Per l’ennesima volta la torbidità dell’acqua negli invasi che alimentano i rubinetti di Palermo è così elevata che devono sospendere il servizio di erogazione dell’acqua potabile. Sarà la decima volta nel giro di un mese. Mi cominciano a girare le palle… decido di mettermi al computer e riordinare le idee.

Perché accade tutto ciò?
Perché ogni volta che piove succedono disastri?
Sappiate che è tutta colpa nostra. E ve lo spiego in 4 punti. Anzi no, in 5!

1) ARATURE PROFONDE ED ERRATA LAVORAZIONE DEI TERRENI

Ogni anno, finita la mietitura, le campagne si riempiono di simpatici trattori. Nei mesi estivi si ara praticamente qualsiasi terreno produttivo: seminativi, uliveti, vigneti. Qualsiasi fondo sia destinato all’agricoltura viene rivoltato come un calzino, spesso con arature profonde anche un metro. Qui potremmo aprire parecchi capitoli, in primis sul fatto che uliveti, frutteti e vigneti non hanno bisogno di lavorazioni meccaniche del terreno, o che le arature abbassano la fertilità del suolo, ecc…
Ma il punto focale è questo: le arature rompono i legami colloidali che le particelle di terra creano tra di loro, sfruttando la materia organica. I terreni diventano instabili e le particelle disconnesse tra di loro. Quello che succede appena piove è che tonnellate di terra vengono trascinate via dalla pioggia, creando un danno al coltivatore e provocando disastri a valle.

arature
Corleone (PA), ottobre 2020. L’intero paesaggio agricolo siciliano appare così, prima delle piogge autunnali. Una distesa quasi continua di arature

Basti guardare qua, in un video girato da un permacultore in Sicilia orientale. I TERRENI IN PENDENZA NON SI ARANO!
Questo continuo massacro dei suoli ha inoltre abbassato la fertilità dei suoli italiani in maniera spaventosa. Pensate che l’80% dei suoli italiani ha una percentuale di sostanza organica minore del 2% (dati ISPRA)

2) CATTIVA GESTIONE DEI FIUMI…

Sempre da dati ISPRA, si stima che ogni anno in Italia, mediamente, vengano perse per erosione idrica 8,3 tonnellate di suolo per ettaro/anno. Solo per la Sicilia quindi si perde la spaventosa cifra di 21 milioni di tonnellate annue di terra.
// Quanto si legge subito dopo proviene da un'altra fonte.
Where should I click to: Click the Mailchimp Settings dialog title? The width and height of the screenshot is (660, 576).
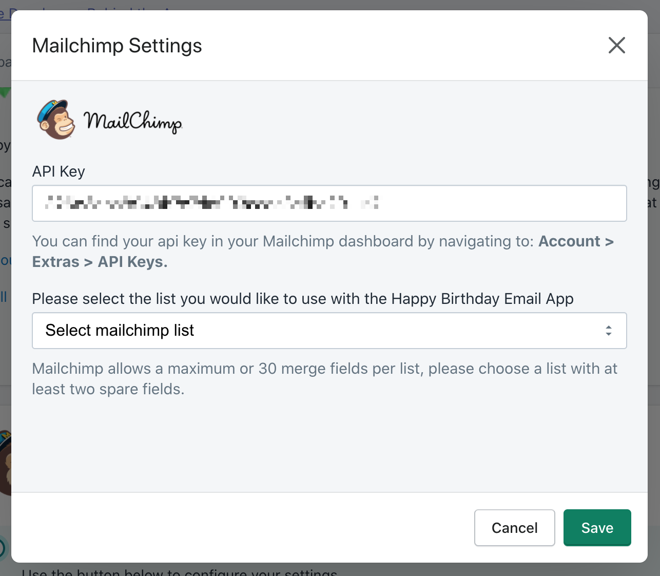(117, 46)
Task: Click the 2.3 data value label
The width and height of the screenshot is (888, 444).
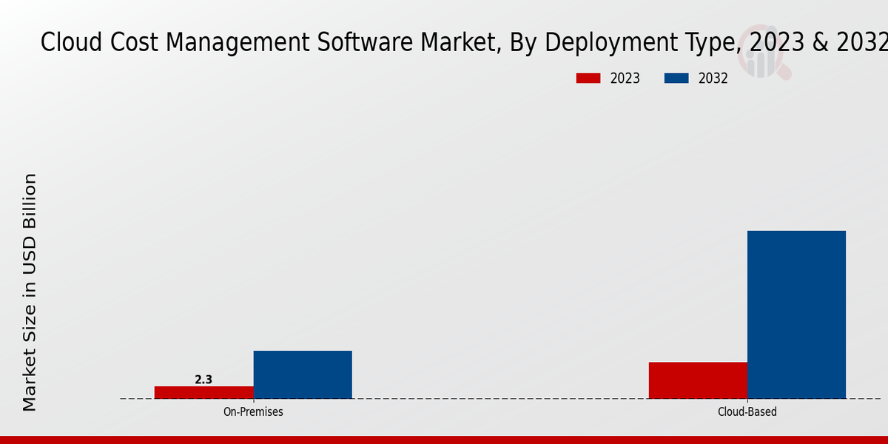Action: click(204, 380)
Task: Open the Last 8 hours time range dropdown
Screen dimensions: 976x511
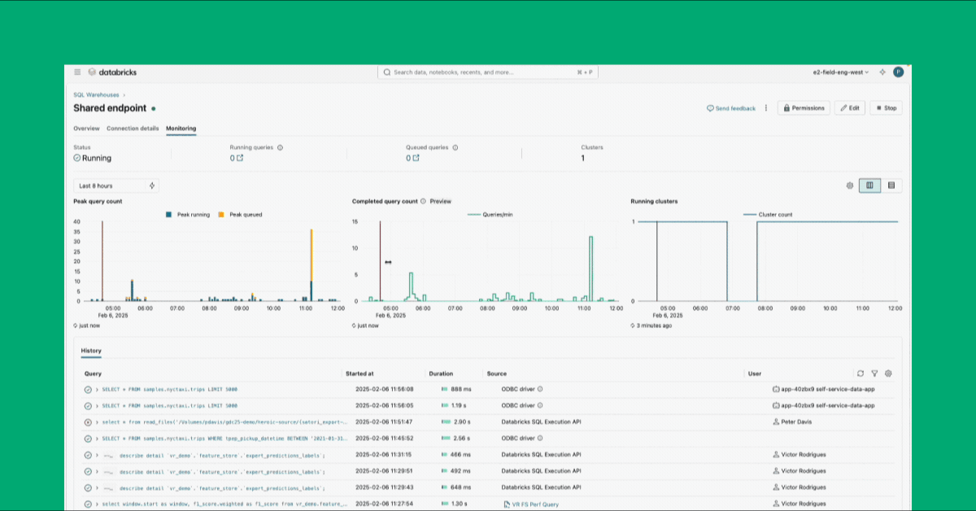Action: [x=115, y=186]
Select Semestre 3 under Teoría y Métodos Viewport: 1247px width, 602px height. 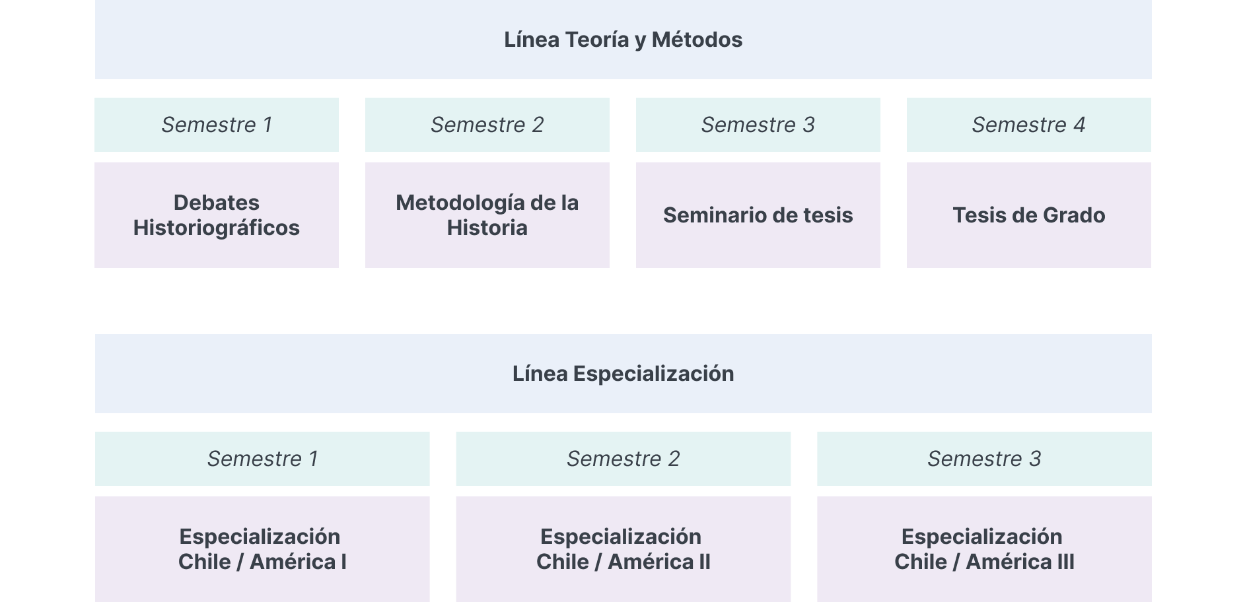tap(758, 125)
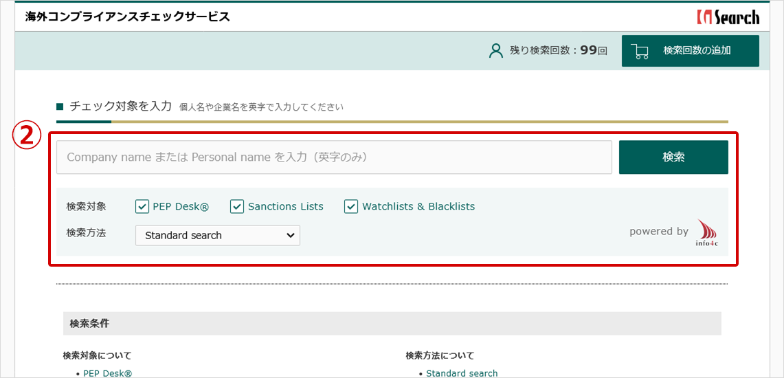Click the info4c logo
The width and height of the screenshot is (784, 378).
tap(706, 234)
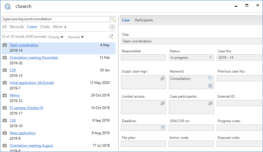Expand the More filter menu
The width and height of the screenshot is (263, 152).
tap(59, 27)
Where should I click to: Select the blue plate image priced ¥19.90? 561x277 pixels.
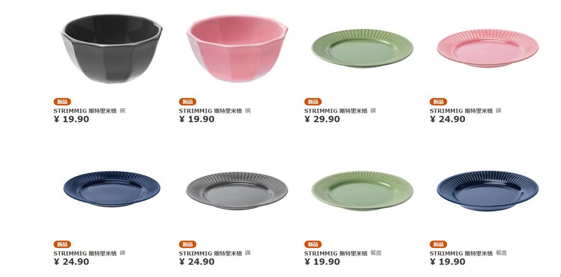pos(488,191)

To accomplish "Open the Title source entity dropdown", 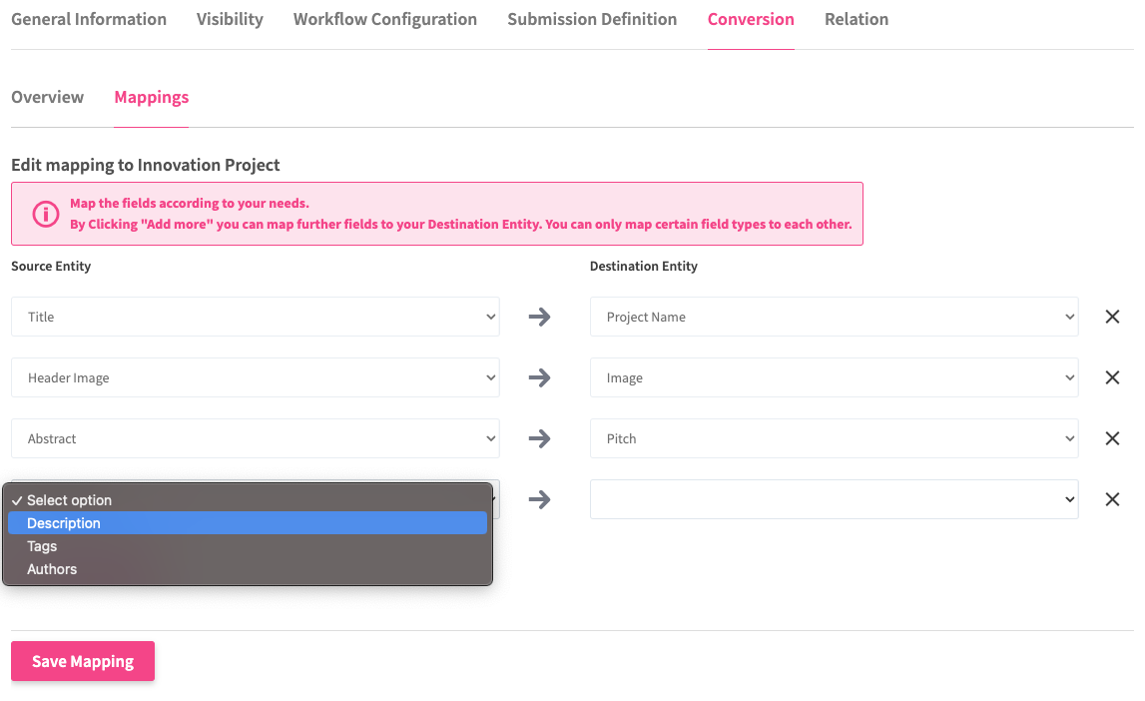I will pyautogui.click(x=256, y=317).
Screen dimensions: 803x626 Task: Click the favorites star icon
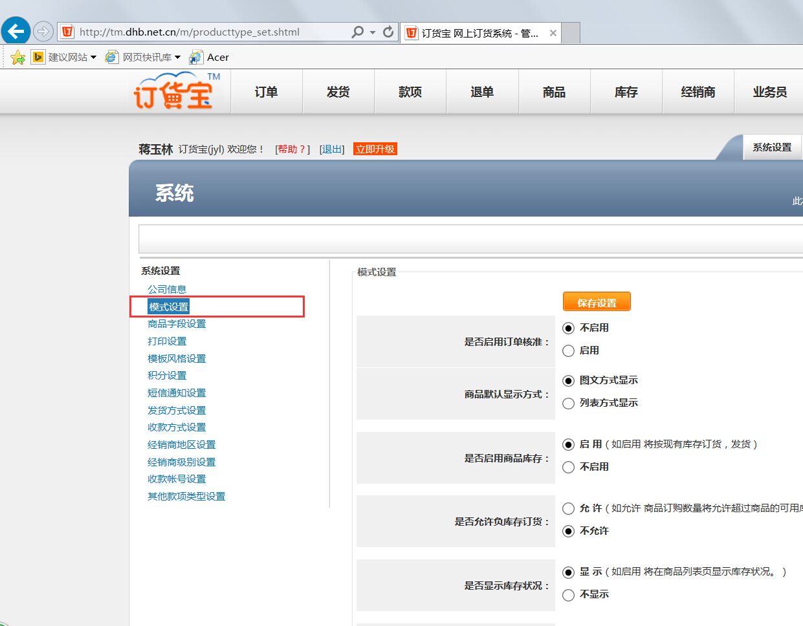[x=18, y=58]
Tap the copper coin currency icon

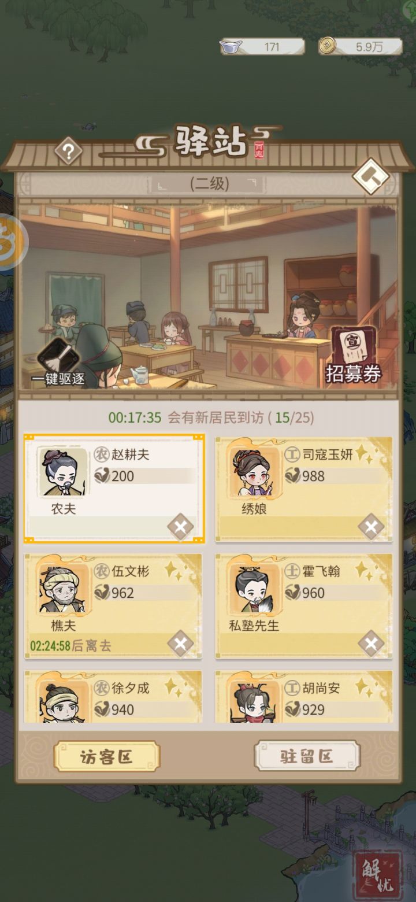pos(328,46)
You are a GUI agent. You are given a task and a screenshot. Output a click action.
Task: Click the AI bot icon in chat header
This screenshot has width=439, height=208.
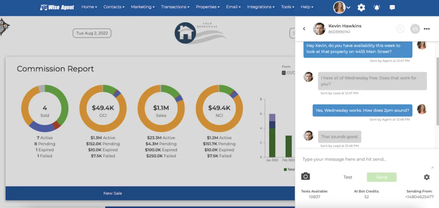coord(415,29)
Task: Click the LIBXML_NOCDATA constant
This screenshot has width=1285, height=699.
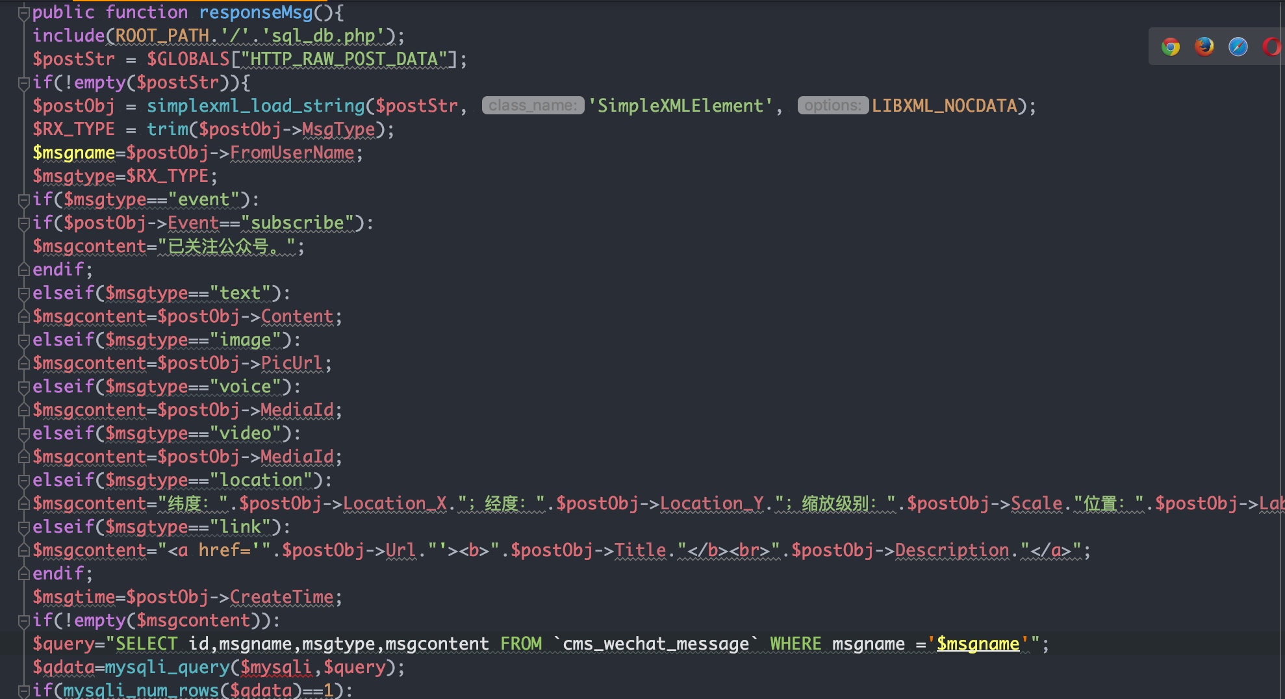Action: pyautogui.click(x=944, y=106)
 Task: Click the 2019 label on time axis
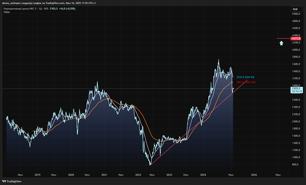38,175
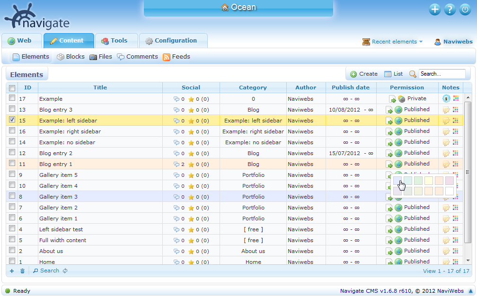Open the magnifying glass search icon
This screenshot has width=477, height=297.
tap(412, 74)
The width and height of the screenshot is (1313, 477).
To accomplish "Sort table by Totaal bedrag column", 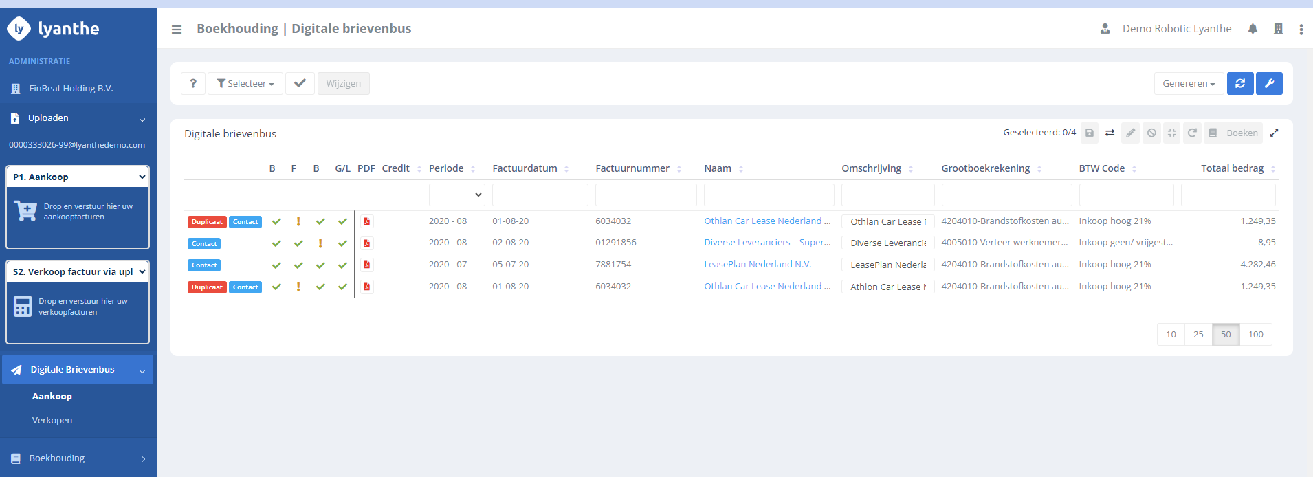I will click(x=1232, y=168).
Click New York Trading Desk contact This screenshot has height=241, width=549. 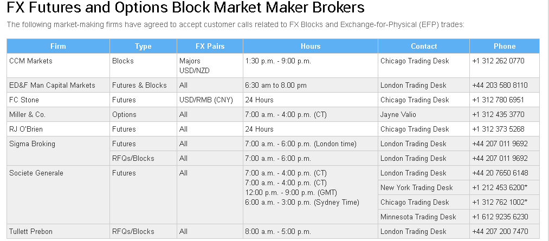(x=416, y=188)
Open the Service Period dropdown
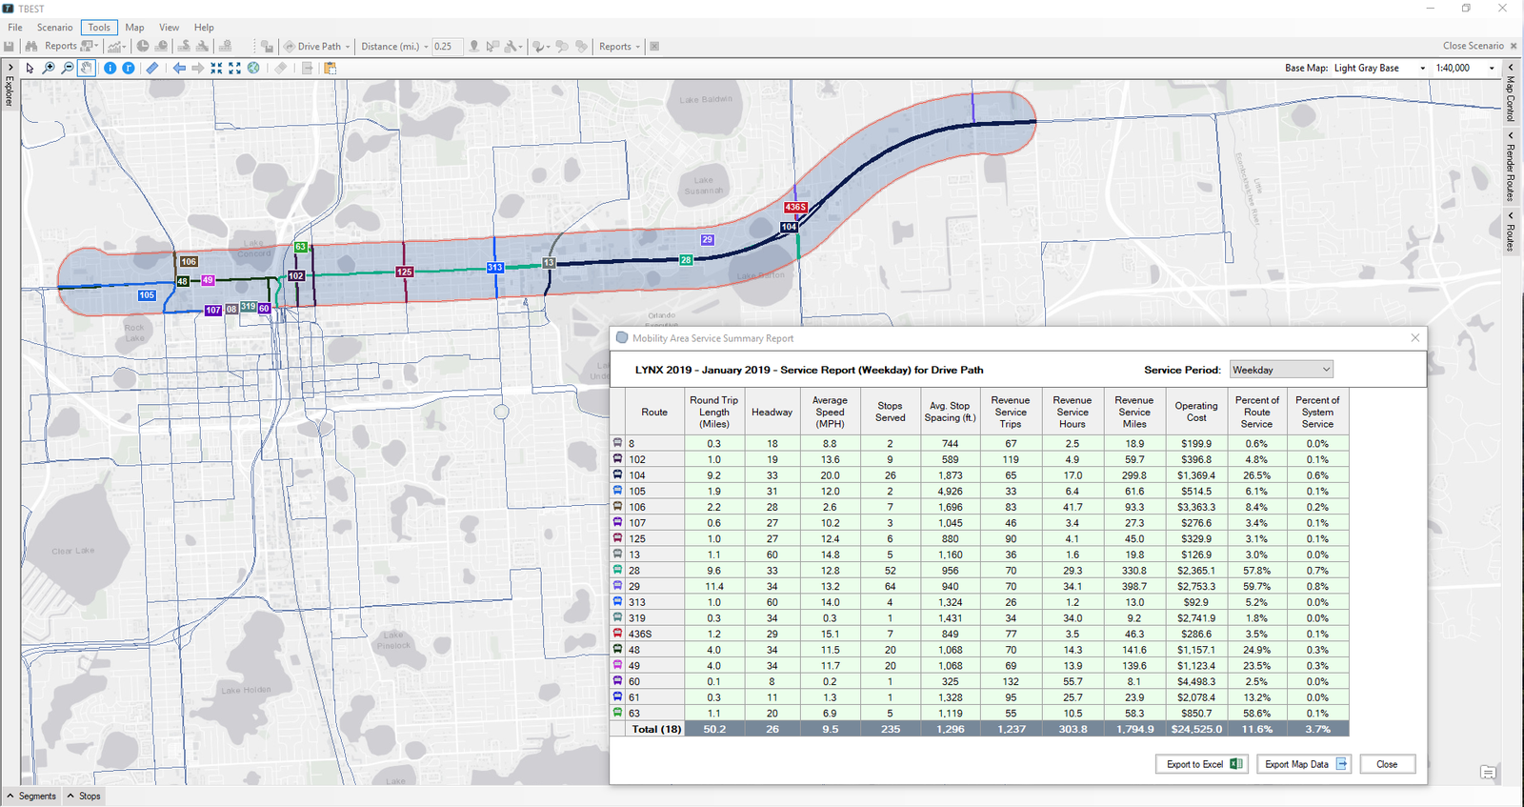The image size is (1524, 807). 1281,370
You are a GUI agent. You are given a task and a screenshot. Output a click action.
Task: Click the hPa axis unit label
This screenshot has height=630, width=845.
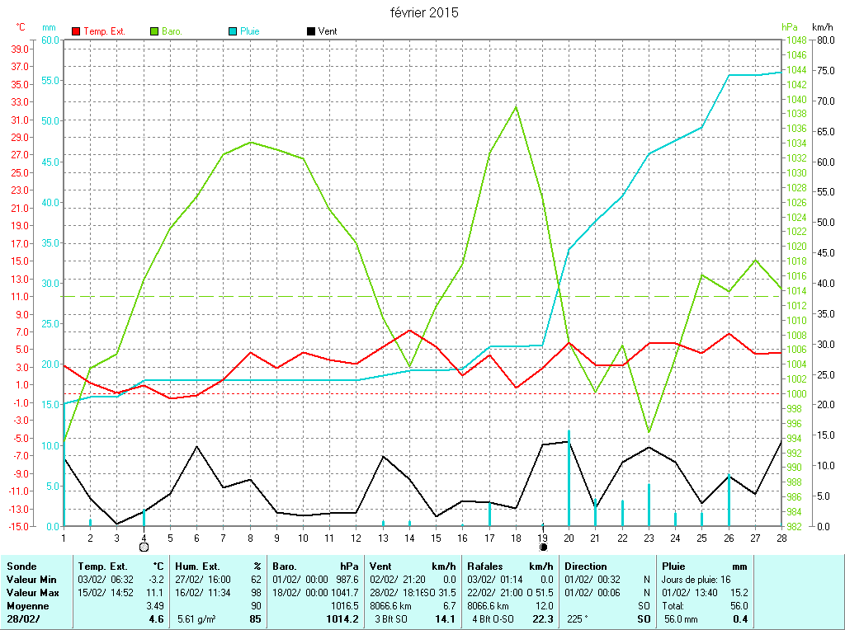[x=791, y=27]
Dove si riversa tutta questa fertile terra? NEI FIUMI!
Basta osservare qualsiasi corso d’acqua che attraversa terreni agricoli, soprattutto se seminativi, e l’esempio è lampante. L’acqua diventa melma in pochissimo tempo.
La cosa particolare è che i sistemi fluviali, per loro natura, sono un fortissimo sistema di regolazione dei nostri ecosistemi. Lo fanno tramite le fasce riparie vegetate. La vegetazione che cresce lungo i bordi, composta da salici, pioppi, tamerici, oleandri, canneti, funge proprio da barriera fisica agli eventi naturali di piena, intrappolando sedimenti e lasciando defluire l’acqua lentamente. Azzerare la vegetazione sulle sponde è un po’ come togliere un filtro!

pioggia fango
Fiume San Leonardo (PA), febbraio 2010. Tutti i corsi d’acqua che attraversano aree agricole dove si effettuano arature sono soggette al cosiddetto “silting”, ovvero tonnellate di sedimenti fangosi si riversano nelle loro acque scendendo verso valle.

3) …E SUCCESSIVO IMBRIGLIAMENTO

La triste realtà della gestione del nostro territorio però, allo scopo di evitare le piene (e possibilmente edificare fino a pochi metri dall’acqua) non solo azzera la vegetazione ripariale, ma imbriglia i fiumi nel cemento e li forza in un innaturale percorso rettilineo. Annullando le anse sinuose dei corsi d’acqua il sedimento non si deposita. Risultato? Tutto viene velocemente scaricato a mare. Una zona fluviale sana riesce ad autoregolarsi gestendo i flussi dell’acqua e bloccando tutto il particolato solido che le piogge trascinano a valle. Nella situazione attuale invece, tutto il terreno che smotta grazie alle arature raggiunge in pochissimo tempo la costa.

pioggia fango
Torrente Baiata (TP), novembre 2010. Nonostante i corsi d’acqua a carattere torrentizio siano imbrigliati in canaloni di cemento, questi si rinaturalizzano ben presto con formazioni a canneto che rappresentano un importante ecosistema per gli uccelli acquatici.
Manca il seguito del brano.